Data records:
*** Block opens ***
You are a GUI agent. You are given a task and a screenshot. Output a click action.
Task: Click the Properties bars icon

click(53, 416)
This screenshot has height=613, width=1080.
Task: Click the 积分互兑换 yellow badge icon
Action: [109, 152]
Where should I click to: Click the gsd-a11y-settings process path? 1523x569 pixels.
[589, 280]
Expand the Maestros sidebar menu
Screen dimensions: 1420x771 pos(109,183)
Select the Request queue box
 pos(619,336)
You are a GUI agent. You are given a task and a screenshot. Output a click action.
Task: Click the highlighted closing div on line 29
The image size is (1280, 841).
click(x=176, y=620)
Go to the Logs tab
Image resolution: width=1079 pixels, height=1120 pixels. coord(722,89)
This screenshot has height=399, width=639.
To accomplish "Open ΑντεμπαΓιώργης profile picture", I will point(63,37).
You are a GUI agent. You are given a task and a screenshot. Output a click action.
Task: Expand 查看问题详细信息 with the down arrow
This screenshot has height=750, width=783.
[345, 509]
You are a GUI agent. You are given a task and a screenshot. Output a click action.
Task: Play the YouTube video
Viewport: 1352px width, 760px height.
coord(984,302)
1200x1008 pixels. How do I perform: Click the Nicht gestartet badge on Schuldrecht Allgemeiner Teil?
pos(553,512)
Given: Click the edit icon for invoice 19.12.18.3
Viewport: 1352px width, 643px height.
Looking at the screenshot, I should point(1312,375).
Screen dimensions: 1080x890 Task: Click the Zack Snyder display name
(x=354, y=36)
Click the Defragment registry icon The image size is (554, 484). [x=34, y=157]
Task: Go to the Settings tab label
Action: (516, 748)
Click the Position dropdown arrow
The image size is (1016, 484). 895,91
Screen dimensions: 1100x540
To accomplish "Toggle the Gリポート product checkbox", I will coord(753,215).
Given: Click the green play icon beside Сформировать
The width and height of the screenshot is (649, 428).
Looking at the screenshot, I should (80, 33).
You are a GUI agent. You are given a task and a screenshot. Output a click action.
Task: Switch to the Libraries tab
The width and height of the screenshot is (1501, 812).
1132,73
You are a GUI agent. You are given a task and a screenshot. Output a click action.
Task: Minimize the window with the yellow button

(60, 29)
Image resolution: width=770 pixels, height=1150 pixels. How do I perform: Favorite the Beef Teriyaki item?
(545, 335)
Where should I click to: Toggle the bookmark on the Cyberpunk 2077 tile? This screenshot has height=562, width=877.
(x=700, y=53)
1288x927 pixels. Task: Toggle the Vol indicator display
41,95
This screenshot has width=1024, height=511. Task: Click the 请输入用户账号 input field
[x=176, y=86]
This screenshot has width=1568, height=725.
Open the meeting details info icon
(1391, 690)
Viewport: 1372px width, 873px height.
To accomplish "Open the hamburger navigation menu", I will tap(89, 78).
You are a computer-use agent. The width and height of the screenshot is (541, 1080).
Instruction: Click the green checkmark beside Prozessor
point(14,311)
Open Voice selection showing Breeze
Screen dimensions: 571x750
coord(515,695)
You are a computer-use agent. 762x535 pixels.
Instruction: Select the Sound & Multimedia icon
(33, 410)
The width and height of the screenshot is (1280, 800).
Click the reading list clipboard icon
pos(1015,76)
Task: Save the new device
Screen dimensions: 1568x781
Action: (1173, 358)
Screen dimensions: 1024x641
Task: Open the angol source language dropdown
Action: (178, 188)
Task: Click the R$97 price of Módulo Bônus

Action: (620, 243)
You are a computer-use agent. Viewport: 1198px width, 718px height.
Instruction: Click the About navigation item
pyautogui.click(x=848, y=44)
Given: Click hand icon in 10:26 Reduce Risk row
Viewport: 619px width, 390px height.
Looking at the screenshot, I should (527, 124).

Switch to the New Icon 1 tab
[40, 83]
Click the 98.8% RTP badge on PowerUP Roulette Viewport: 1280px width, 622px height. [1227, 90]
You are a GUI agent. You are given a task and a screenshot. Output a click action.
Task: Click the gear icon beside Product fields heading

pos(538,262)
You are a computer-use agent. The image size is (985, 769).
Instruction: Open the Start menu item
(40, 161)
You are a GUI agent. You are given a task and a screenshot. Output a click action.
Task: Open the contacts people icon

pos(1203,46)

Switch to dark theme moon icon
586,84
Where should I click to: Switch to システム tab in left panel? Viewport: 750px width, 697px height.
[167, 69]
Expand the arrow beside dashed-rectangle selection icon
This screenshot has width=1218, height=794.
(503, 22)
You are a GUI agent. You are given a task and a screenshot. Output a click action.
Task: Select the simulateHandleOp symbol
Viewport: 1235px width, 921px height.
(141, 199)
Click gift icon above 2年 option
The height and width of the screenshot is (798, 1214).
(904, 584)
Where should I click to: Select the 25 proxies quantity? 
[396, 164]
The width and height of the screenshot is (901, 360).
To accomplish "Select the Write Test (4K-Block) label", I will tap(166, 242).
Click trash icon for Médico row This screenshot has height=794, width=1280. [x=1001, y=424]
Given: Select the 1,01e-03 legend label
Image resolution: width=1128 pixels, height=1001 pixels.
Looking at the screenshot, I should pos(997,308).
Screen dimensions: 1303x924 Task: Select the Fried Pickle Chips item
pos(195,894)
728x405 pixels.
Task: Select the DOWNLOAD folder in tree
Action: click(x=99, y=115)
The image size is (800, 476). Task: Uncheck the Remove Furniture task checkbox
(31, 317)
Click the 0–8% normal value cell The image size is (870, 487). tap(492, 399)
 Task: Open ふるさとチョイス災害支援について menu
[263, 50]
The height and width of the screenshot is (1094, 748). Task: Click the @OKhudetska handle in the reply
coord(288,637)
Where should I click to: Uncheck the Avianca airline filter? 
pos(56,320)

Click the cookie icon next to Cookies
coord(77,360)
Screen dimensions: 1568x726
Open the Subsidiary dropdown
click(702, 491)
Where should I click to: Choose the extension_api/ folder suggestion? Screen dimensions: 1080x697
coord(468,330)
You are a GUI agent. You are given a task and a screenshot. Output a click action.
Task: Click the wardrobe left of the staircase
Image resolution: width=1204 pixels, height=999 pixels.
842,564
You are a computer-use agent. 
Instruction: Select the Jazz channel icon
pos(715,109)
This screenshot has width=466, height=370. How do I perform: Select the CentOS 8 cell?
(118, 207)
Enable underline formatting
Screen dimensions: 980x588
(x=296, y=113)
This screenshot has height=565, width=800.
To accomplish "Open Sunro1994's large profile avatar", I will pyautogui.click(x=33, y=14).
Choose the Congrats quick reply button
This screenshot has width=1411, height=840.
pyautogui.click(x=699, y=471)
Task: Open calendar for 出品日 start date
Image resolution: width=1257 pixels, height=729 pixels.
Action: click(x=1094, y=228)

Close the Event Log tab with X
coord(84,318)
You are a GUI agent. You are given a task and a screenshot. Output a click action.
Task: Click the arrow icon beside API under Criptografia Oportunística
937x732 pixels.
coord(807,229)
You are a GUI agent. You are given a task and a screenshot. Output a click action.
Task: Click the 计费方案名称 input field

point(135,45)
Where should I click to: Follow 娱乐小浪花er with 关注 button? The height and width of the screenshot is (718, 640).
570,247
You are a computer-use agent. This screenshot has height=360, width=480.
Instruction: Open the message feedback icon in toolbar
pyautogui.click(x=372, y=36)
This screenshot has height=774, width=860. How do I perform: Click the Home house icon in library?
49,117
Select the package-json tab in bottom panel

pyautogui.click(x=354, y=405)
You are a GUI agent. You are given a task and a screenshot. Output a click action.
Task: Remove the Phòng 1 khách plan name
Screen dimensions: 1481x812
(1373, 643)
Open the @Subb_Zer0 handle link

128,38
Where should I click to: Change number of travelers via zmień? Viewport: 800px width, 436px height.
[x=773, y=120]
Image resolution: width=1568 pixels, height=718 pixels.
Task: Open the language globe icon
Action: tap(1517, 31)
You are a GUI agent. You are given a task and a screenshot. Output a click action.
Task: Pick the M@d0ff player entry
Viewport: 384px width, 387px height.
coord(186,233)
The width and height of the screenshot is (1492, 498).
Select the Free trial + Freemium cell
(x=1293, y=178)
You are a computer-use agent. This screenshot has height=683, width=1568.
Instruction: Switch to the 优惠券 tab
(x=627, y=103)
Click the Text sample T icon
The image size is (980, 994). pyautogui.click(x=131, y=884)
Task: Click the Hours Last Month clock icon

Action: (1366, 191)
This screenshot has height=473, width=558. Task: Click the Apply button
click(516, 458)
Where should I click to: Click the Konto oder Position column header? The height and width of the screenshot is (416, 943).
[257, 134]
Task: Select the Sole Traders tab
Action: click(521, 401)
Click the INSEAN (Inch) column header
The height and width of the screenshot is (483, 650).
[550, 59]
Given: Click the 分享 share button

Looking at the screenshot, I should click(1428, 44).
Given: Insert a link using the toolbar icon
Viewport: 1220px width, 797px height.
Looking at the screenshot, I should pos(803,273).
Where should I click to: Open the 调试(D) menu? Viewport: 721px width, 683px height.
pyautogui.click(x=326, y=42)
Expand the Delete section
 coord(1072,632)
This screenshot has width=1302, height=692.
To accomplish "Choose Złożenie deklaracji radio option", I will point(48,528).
*** Block closes ***
Where the data above reaches the line holding "Instruction: Select the Jazz channel icon", begin printing, and stop after the line holding "This screenshot has height=565, width=800.". Each line must be reproduced exactly, with nothing else added.

TASK SOLUTION:
Instruction: Select the Jazz channel icon
pos(715,109)
This screenshot has width=466, height=370. How do I perform: Select the CentOS 8 cell?
(118, 207)
Enable underline formatting
Screen dimensions: 980x588
(x=296, y=113)
This screenshot has height=565, width=800.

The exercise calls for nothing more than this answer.